以下のサービスから論文を取得することができます。
* ACM Portal
* Amazon
* APS
* APA PsycNET
* arXiv
* CiteseerX
* CiteULike
* Copac
* EBSCO
* Google BookSearch
* Google Scholar
* IACR ePrints
* IEEE Xplore
* Informaworld
* IngentaConnect
* ISI Web of Knowledge
* JSTOR
* NASA ADS
* Nature
* OpticsInfoBase
* PLoS
* PubMed
* RePEc
* ScienceDirect
* ScienceMag
* SpringerLink
* Wikipedia
* Wiley InterScience
* WorldCat
* Zetoc

ZoteroCiteULike と同期、EndNote や RefWorks からのインポート

Mendeley は、ZoteroCiteULike と全面的に統合されています。これらのブラウザアプリケーションのどちらかを既に使っているのであれば、Mendeley を設定して、時間と手間を節約しながら、これまで同様に ZoteroCiteULike にあらゆるドキュメントを取り込むことができます。この同期の仕組みも、全ての文献データを一箇所で管理することに役立ちます。

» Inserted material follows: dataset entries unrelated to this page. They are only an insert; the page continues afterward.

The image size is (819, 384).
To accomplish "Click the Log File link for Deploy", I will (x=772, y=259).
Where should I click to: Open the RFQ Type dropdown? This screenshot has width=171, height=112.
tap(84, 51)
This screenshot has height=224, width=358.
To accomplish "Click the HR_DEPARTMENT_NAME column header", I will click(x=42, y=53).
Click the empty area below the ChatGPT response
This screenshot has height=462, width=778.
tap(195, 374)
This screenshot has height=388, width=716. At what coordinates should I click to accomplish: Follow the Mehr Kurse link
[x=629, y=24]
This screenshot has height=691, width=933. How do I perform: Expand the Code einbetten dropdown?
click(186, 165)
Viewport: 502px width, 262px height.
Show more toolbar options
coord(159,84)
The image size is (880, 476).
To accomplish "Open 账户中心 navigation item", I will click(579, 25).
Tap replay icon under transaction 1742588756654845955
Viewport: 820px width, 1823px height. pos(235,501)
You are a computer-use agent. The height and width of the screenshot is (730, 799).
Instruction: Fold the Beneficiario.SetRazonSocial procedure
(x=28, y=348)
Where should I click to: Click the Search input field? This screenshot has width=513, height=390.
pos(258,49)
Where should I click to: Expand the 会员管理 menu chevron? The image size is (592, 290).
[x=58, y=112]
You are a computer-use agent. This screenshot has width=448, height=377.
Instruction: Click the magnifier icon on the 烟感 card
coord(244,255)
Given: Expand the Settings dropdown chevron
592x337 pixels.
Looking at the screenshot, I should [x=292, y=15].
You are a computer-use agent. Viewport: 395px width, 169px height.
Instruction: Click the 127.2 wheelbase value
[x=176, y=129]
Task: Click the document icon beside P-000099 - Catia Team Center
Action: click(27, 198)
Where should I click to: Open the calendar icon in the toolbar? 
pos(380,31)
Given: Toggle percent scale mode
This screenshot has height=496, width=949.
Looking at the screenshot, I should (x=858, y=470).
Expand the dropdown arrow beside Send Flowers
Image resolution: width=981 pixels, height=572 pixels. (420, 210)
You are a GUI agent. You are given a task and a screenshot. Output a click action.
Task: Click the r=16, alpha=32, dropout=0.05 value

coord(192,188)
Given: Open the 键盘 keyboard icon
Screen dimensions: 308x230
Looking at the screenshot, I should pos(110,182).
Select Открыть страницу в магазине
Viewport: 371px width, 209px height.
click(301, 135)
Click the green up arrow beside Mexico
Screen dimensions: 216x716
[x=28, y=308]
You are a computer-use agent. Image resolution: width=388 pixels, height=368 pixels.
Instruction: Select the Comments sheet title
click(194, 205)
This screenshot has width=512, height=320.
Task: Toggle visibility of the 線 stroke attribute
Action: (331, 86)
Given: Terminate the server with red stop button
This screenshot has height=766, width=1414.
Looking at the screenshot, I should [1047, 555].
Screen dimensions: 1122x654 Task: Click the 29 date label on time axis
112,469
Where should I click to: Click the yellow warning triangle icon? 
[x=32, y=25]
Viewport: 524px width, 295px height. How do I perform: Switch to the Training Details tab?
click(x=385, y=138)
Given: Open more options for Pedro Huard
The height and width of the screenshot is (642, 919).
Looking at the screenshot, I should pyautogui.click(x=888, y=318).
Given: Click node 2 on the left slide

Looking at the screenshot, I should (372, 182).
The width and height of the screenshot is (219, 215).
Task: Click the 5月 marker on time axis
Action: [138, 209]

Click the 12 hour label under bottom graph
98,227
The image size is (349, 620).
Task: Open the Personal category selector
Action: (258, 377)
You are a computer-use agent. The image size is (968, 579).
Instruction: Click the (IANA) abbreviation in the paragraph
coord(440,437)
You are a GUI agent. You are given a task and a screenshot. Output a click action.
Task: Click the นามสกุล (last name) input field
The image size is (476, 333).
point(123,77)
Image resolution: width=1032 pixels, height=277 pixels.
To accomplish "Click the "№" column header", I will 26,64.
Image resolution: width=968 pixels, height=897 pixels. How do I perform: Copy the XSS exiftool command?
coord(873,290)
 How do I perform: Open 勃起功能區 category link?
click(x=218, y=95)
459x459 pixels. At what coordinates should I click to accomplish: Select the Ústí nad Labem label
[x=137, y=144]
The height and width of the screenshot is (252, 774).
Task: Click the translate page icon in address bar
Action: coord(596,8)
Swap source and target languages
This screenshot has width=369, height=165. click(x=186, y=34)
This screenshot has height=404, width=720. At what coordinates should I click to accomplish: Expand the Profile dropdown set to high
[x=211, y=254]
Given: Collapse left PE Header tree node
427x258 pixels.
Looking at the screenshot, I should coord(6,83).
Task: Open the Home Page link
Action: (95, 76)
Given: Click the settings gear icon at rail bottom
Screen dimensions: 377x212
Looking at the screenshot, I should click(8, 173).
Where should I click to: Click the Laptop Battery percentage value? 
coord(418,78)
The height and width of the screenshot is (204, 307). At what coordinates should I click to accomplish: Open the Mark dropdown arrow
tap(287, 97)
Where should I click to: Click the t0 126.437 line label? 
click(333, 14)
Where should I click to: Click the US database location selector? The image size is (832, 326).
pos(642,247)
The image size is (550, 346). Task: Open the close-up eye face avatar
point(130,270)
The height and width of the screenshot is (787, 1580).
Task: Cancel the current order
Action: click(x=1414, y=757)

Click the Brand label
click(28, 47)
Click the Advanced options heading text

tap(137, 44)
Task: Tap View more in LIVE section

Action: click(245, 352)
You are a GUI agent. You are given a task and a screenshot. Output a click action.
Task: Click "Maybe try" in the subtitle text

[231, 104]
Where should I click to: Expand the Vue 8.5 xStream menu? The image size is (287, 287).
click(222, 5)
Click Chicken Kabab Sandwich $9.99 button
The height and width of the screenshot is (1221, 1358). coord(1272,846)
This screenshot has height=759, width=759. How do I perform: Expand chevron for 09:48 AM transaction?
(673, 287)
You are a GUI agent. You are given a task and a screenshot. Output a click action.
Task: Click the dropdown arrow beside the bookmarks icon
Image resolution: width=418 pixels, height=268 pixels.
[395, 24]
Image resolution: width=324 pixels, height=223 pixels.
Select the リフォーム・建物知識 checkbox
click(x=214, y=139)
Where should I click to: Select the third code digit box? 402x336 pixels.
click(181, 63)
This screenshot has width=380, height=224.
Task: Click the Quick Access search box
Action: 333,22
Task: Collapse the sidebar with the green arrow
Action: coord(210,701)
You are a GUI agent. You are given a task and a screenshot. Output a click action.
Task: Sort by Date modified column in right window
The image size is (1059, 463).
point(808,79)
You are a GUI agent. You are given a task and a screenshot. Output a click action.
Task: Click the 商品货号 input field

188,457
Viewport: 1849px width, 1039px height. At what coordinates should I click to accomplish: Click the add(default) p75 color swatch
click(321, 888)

EndNote や RefWorks を使っている人は、EndNote の .XML フォーマットや RefWorks の .RIS フォーマットを利用すれば、Mendeley に簡単にインポートすることができます。

研究者同士のネットワーク作りに

Mendeley ユーザの全てが "research network" を作り上げます。同じような研究に興味を持っている人がどれほど多いことでしょうか。ネットワークを作り、アイデアや論文や経験を共有することができます。研究者検索をすれば、あなたの得意領域に関心のある他の研究者が自分の知り合いの中からも見つかることででしょう。また手始めに同じ領域で研究している同僚や友人を Mendeley に招待することもできます。

コラボレーションと共有、発見

友人あるいは研究グループを招待したら、共有コレクションツールが、情報共有を簡単にするプラットフォームとなります。興味のある論文をドラッグアンドドロップで共有コレクショにに移動して、あなたの仲間が共同でメモ付けをできるようにできます。

ネットワークはまた、研究論文の巨大なデータベースとなっています。その研究論文の多くは無料であり、簡単に効率的にライブラリに追加することができます。

仲間の研究者のライブラリにある論文は間違いなくあなたにも有用でしょう。こんな情報も、新しいトレンドを知り、自分の専門領域を極めるために、役立つことでしょう。

研究トレンドと統計の調査

Mendeley によって匿名化された研究トレンドの統計を発見し、集積することができます。あなたの研究領域において、最も注目されている著者や論文、論文誌やタグを確かめたり、自分の論文ライブラリについての統計的な情報を見つけることもできます。
一例を上げれば、特定の著者による論文の件数、もっともよく使われるタグ、ライブラリ内の論文件数。共著者数、引用している文献の数などです。自分がどの論文誌に投稿しているか、ということも確認できます。これらの統計を使って、現在の自分の研究の傾向や優先順位を概観することもできるでしょう。